A group of economists whom I imagine the shadow Chancellor respects, the LSE Growth Commission, have done a lot of thinking about the issues. Indeed I don’t think the problem could be more succinctly described than in this extract from their recent report: “Investments in infrastructure, such as transport, energy, telecoms and housing, are essential inputs into economic growth. They are complementary to many other forms of investment. They also tend to be  large-scale and long-term, requiring high levels of coordination to maximise the wider benefits that they offer. This makes it inevitable that  governments will play a vital role in planning,  delivering and (to some extent) financing  such projects.”

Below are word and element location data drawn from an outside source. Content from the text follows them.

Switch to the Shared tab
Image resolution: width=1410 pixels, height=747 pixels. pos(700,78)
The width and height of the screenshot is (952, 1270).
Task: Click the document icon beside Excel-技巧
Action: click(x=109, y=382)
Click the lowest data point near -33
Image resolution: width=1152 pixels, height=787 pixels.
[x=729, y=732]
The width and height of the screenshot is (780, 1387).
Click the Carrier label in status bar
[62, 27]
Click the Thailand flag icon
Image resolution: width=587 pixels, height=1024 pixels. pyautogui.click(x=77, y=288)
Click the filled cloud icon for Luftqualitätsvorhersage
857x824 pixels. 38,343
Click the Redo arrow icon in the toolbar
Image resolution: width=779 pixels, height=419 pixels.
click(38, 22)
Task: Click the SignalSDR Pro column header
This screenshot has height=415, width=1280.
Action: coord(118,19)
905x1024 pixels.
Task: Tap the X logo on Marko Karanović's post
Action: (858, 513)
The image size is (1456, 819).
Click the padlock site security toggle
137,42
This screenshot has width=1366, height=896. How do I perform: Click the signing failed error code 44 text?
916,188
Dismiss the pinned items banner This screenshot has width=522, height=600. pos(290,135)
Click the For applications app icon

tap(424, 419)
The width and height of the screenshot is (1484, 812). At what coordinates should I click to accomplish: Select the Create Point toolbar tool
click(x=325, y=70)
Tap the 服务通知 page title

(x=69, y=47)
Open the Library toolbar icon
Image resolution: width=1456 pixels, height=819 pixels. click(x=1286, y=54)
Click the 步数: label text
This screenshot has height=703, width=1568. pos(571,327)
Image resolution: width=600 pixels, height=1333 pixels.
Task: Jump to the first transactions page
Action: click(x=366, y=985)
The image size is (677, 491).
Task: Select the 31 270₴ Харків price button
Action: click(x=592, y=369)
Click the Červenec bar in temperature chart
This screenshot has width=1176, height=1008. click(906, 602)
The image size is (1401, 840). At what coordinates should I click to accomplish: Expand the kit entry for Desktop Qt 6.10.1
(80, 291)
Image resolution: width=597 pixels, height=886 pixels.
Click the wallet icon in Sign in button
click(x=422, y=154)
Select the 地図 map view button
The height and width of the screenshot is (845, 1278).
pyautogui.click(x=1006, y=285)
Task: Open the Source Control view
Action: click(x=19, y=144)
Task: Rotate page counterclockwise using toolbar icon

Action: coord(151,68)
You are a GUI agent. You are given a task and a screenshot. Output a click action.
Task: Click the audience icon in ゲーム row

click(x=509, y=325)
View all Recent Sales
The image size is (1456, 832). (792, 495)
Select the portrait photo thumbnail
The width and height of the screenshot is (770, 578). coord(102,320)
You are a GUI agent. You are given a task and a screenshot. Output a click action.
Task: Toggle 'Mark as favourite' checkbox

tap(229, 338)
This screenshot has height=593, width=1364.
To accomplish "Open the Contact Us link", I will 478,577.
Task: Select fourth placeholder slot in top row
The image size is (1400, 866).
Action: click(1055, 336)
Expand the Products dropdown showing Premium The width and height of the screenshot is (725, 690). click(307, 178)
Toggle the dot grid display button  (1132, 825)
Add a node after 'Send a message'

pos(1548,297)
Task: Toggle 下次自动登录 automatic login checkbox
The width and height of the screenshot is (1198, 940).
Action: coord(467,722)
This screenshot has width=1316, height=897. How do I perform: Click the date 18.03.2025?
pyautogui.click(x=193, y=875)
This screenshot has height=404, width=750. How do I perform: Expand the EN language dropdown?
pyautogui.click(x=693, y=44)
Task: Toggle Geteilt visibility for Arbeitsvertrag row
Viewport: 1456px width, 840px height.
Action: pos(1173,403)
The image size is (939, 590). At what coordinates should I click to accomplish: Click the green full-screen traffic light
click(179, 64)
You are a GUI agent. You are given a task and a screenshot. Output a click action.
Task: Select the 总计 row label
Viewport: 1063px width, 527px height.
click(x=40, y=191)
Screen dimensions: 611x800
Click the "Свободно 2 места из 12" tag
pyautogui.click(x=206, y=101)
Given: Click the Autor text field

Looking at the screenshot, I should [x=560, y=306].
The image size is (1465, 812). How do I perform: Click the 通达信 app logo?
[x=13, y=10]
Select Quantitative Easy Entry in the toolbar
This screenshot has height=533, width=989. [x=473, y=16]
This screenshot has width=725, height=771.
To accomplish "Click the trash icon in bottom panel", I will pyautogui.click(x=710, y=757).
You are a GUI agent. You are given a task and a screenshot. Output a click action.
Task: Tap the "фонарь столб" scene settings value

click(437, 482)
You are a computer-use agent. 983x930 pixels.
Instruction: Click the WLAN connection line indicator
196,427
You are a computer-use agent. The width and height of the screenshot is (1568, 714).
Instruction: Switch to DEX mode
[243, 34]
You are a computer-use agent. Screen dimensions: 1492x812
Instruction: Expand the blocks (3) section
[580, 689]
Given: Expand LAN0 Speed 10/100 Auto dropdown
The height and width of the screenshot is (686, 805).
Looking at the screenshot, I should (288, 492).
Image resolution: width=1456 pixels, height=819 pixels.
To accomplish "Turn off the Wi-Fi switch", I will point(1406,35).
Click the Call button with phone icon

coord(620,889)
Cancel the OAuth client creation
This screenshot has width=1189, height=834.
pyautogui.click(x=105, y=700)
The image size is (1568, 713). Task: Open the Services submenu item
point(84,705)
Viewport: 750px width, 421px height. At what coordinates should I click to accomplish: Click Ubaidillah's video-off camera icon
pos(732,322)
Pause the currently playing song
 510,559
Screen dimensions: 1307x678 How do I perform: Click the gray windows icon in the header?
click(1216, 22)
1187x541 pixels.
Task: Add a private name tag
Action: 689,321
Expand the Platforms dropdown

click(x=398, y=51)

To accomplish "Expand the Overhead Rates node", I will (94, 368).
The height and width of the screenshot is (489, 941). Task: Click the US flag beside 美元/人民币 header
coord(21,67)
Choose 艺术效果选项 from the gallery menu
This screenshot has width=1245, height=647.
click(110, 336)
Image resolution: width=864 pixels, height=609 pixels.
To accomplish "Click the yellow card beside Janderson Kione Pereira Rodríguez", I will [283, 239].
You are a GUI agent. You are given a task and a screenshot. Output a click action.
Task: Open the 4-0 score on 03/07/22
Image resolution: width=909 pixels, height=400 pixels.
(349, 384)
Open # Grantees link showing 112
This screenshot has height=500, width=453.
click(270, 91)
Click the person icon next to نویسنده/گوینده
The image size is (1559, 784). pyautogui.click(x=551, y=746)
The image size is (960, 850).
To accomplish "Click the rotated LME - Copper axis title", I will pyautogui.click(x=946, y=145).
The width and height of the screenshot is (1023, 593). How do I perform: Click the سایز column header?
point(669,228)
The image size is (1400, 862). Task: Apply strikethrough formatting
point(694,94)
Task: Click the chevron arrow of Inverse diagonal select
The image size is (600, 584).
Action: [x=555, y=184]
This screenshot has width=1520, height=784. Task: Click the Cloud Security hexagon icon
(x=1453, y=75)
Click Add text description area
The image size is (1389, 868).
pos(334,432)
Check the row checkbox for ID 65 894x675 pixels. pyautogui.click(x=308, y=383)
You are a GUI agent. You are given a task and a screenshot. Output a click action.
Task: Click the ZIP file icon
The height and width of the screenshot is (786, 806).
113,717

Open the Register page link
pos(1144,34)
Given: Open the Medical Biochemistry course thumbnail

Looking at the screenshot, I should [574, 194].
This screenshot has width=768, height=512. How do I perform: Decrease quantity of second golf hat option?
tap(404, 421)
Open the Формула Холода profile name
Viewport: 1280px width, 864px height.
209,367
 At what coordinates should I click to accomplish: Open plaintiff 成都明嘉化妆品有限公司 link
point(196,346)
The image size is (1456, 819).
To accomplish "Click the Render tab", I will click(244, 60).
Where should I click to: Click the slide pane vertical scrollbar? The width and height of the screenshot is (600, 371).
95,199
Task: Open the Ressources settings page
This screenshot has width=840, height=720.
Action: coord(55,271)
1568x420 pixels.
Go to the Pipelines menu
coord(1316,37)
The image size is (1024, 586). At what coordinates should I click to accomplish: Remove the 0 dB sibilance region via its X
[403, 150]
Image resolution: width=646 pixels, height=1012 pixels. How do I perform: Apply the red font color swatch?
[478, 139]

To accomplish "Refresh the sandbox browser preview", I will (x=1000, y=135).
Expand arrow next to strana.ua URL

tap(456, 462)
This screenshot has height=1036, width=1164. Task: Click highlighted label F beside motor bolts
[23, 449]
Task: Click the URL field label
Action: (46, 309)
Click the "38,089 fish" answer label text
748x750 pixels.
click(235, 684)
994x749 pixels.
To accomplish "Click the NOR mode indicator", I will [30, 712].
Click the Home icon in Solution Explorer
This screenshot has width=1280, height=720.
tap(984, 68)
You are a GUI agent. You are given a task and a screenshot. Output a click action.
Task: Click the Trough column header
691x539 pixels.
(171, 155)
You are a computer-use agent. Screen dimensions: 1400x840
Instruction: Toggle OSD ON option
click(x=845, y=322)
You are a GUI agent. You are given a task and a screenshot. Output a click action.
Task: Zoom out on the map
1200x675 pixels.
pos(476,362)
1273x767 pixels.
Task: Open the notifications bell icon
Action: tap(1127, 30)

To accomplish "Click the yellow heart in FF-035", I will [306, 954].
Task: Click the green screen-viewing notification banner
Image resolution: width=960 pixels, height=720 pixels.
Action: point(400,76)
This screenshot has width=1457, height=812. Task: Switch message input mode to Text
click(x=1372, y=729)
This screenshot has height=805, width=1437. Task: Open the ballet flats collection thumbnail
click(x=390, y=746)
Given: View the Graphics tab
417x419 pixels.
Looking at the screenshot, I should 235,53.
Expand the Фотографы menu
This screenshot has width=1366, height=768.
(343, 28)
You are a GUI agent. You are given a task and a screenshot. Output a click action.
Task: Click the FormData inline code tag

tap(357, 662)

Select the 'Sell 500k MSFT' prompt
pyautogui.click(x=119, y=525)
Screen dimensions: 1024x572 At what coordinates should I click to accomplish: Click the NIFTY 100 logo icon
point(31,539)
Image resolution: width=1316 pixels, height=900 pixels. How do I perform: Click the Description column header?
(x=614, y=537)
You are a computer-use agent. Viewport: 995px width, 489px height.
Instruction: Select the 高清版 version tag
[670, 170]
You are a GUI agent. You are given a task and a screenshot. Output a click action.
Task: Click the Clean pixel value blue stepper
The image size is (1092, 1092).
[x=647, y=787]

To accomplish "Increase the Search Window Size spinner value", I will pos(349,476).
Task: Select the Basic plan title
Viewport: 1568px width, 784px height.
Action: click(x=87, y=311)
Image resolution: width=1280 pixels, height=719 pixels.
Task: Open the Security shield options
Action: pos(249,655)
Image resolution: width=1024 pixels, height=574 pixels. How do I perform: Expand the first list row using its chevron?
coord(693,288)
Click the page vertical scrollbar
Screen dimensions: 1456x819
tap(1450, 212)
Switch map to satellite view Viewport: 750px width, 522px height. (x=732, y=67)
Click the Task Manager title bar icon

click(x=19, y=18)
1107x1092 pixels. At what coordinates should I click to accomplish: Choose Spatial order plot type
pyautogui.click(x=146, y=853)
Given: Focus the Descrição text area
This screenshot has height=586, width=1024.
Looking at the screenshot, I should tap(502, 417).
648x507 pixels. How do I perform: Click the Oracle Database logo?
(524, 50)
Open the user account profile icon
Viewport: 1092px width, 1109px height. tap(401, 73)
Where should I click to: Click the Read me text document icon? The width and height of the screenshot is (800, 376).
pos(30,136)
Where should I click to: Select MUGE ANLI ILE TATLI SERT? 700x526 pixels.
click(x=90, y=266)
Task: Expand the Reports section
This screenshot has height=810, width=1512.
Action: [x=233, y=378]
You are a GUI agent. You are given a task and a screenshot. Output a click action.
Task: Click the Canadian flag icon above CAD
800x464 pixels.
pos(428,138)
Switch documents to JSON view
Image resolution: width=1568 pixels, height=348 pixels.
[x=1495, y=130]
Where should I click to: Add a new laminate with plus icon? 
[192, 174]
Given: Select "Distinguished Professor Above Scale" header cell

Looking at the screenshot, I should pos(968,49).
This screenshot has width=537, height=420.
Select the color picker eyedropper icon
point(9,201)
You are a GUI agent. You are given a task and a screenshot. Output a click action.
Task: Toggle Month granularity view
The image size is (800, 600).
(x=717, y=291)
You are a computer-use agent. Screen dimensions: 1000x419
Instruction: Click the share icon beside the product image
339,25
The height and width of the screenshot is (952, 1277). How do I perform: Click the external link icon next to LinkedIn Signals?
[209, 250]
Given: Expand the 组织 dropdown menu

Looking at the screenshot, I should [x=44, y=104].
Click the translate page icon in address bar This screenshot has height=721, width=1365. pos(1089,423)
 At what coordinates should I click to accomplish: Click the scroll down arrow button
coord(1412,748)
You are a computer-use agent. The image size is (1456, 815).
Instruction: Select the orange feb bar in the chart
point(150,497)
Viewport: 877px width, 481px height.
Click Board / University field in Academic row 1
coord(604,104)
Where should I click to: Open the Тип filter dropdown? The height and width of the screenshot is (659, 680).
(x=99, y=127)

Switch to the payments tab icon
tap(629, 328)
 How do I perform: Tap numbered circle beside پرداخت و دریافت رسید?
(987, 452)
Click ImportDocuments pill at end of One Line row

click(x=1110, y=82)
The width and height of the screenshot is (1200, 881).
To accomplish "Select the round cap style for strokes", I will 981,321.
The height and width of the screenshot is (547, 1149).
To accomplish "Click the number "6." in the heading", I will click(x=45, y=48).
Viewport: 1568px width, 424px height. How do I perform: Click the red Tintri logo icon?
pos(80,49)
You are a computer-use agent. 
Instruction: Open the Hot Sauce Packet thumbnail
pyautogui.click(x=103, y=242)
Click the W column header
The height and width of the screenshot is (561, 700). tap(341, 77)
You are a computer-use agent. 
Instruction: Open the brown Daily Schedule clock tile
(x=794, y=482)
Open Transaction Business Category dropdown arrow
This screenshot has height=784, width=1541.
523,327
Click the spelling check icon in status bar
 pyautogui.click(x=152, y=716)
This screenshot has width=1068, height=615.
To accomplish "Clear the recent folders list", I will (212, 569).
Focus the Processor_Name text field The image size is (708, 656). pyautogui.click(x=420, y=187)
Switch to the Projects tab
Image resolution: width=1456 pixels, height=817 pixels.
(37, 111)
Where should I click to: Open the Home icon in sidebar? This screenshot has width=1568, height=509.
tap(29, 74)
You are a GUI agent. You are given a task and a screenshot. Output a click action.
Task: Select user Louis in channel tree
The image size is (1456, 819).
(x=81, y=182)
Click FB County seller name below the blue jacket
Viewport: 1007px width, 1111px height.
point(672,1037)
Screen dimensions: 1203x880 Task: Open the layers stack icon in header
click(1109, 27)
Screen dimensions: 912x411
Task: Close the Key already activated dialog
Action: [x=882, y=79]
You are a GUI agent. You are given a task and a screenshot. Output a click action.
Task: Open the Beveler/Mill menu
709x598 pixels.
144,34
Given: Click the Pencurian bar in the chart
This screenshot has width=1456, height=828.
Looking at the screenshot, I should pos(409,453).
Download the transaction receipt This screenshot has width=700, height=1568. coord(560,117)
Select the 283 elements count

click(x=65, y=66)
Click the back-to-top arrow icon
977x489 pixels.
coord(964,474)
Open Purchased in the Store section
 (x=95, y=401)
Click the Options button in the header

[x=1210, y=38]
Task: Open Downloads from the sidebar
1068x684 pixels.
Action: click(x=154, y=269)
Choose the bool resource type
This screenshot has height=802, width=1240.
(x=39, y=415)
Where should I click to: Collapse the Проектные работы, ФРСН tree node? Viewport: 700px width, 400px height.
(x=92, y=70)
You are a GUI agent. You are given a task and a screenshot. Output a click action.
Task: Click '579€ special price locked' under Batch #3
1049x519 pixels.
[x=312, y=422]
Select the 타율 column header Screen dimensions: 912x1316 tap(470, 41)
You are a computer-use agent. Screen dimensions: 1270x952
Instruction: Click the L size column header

The LSE would like to see an “Infrastructure Strategy Board” established to provide the  strategic vision in all areas: its key function to  provide independent expert advice. Under it would come an Infrastructure Planning Commission charged with delivering on the strategic priorities. In the LSE’s view, this body would have independence from ministerial decision-making. It would also like an Infrastructure Bank created to facilitate the provision of stable, long-term, predictable, mostly private sector finance.

We know from the Armitt report into infrastructure planning, recently commissioned by the Labour  Party, that much of this is accepted by Mr Balls. In his speech, he said: “We will set up the independent Infrastructure Commission, as  recommended to us by the Chair of the Olympic Delivery Authority, Sir John Armitt, to end dither and delay in infrastructure planning”.

But why the reticence? The answer goes back to Lord Mandelson’s revelations about the last Labour government. To paraphrase the famous slogan, “It’s the economy, stupid” that Bill Clinton used to focus minds, in this case “it’s the politics, stupid”. For contemporary British politics cannot deal with the long-term.

Planning far ahead doesn’t fit into the marketing needs of political campaigning, let alone fighting an election. Modern politics resembles the supermarkets that place attractive sweets and other goodies near the checkout counters. Long-term planning is considered much too serious to be easily saleable to the electorate – or so they think. I don’t think that, as a matter of fact, but that is another story.